I recently ordered some wine from a winery just after bottling, and was told the wine will be in bottle shock for a few weeks, but with screw-cap technology the bottle shock is much less than with cork. Not sure what bottle shock is, please advise.
It’s not as alarming – or shocking – as it may sound, but, yes, you should take the winery’s advice and exercise patience to be on the safe side.
It’s a temporary condition that may occur after bottling. Rough agitation can mute or otherwise disturb wine’s flavours and aromas. The chemistry is poorly understood, though many winemakers will swear it happens. Tannins, enzymes and other compounds realign themselves when the liquid gets sloshed around, altering the taste profile. With a few weeks’ rest, things return to normal.

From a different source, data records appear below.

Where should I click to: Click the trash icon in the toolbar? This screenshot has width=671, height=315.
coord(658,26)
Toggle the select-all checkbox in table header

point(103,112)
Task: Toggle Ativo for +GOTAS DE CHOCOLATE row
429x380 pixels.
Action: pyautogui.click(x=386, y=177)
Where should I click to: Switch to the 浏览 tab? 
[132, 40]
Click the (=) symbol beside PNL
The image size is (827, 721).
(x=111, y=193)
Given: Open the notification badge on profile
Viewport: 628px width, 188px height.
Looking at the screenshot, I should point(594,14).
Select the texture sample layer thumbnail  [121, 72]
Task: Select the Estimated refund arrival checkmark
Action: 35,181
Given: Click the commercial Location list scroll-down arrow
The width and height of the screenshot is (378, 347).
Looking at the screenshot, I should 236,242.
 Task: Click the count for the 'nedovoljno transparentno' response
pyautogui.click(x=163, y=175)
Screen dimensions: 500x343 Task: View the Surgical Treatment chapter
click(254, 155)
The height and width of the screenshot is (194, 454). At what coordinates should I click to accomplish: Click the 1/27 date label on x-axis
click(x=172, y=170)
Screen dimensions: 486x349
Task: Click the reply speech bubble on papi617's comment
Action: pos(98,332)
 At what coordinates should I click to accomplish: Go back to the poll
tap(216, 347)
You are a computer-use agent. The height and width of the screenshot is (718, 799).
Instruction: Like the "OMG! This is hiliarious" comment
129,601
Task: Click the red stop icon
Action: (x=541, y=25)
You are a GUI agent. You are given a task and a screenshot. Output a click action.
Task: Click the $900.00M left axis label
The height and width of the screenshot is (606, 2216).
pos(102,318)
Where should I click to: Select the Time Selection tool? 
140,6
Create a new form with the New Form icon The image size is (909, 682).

In some cases, if a white wine is denied oxygen as it goes into bottle, a browning enzyme will take over and discolour the liquid, rendering it darker, a condition referred to as “pinking in the bottle.” As the wine mingles with trace amounts of air in the bottle over time, the enzyme turns off and the wine’s original colour becomes restored.
There is an interesting description of this latter phenomenon in George M. Taber’s excellent book Judgment of Paris, which among other things chronicles an early chardonnay batch produced at Chateau Montelena in California in the 1970s. That wine, which turned an alarming coppery hue shortly after going into bottle, eventually cleared up and went on to win the white-wine category in the famous 1976 competition in Paris against a field of some of France’s best white wines.
As to the question of cork versus screw cap, I’m not certain there’s evidence to support the claim that cork-sealed wine is more prone to bottle shock. I think you’ll find opinions on both sides of that fence.